Data compression is compressed processing all to treat sparse curve data sequence as input, returns a float type data sequence and an int type data sequence, comes into operation after the processing time scales, and realization flow is as follows:
(1) needing to obtain sparse curve data sequence and swinging door compression algorithm precision threshold value;
(2) according to required precision the curve data sequence is compressed, obtained compression result, the result comprises curve key point data sequence, and the number of compressed points among key points sequence;
(3) according to by the continuous time scale information of sparse curve and number of compressed points among key points sequence, to key point data sequence replacement markers, the time be designated as the corresponding markers of initial data;
(4) draw coefficient curve with the sparse band markers key point data sequence that obtains.

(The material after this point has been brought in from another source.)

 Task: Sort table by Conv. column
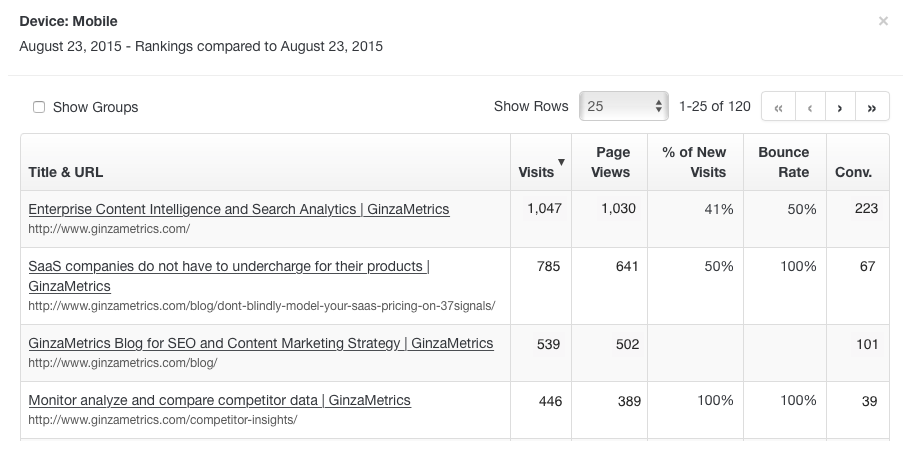point(853,172)
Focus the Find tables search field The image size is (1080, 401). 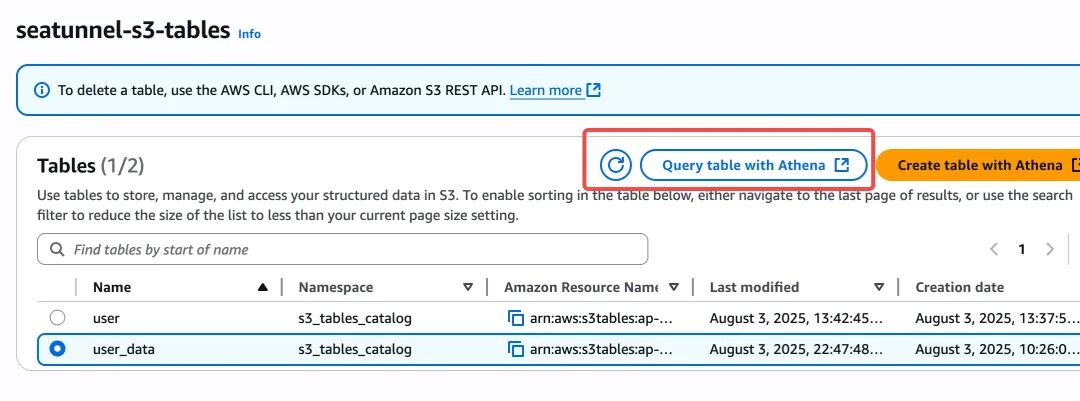coord(342,249)
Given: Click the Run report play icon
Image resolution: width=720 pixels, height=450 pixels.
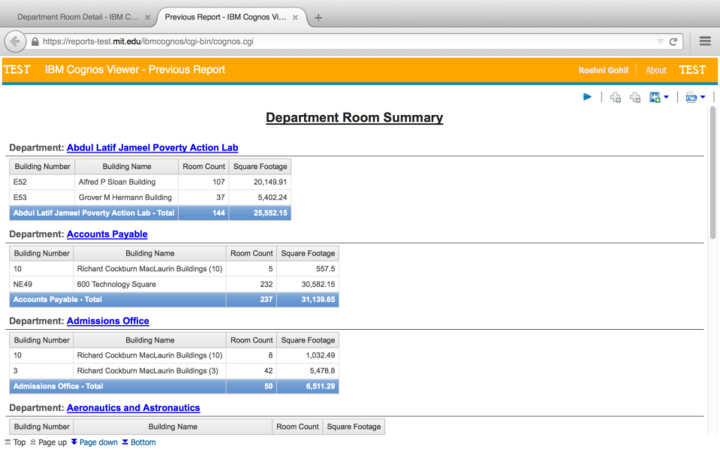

When using, not all curve all needs to carry out sparse processing, therefore, needs sparse threshold value of counting of definition, when counting above threshold value, adopts sparse processing, otherwise, directly use primitive curve.
Fig. 3 is the data store organisation schematic diagram after the data preliminary treatment is compressed by lzw algorithm.The WAMS data have that the information content is simple, high speed and three characteristics of magnanimity, and these three characteristics have very high requirement to storage efficiency, and the present invention has adopted the file memory method based on the B+ tree algorithm, and the method mainly comprises following characteristics:
1) adopt the B+ tree algorithm to carry out data storage and access;
2) adopt keyword to store in order, keyword can be data structure arbitrarily;
3) support is to the Constant Grade speed of data query, insertion, deletion.
Referring to Fig. 3, KEY is a data structure, in the WAMS dynamic data, needs at least two information of ID and TIMESTAMP, and the structure of KEY is as follows in implementation process:
Wherein, iDataID is data directory ID value, and iMinute is data time sign TIMESTAMP.
According to use experience, dynamic data each minute compression once is best, and therefore for packed data, per minute carries out index with a KEY, and according to iDataID and two information storages of iMinute and data query, data storage and query adopts the B+ tree algorithm.
In data store organisation, COEFF is used for representing the data transaction coefficient, and this information is used for reduction numerical value transformation result when data read, and fixed-point data is reverted to floating data, DATA then is through the packet after the data compression, and this packet only has through using behind the compression algorithm decompress(ion).
It more than is the following detailed description of the embodiment of the present invention.Although shown in and described exemplary embodiments be expressed as most preferably, be understood that within not breaking away from the scope of the present disclosure that following claim limits and can make various changes and modifications.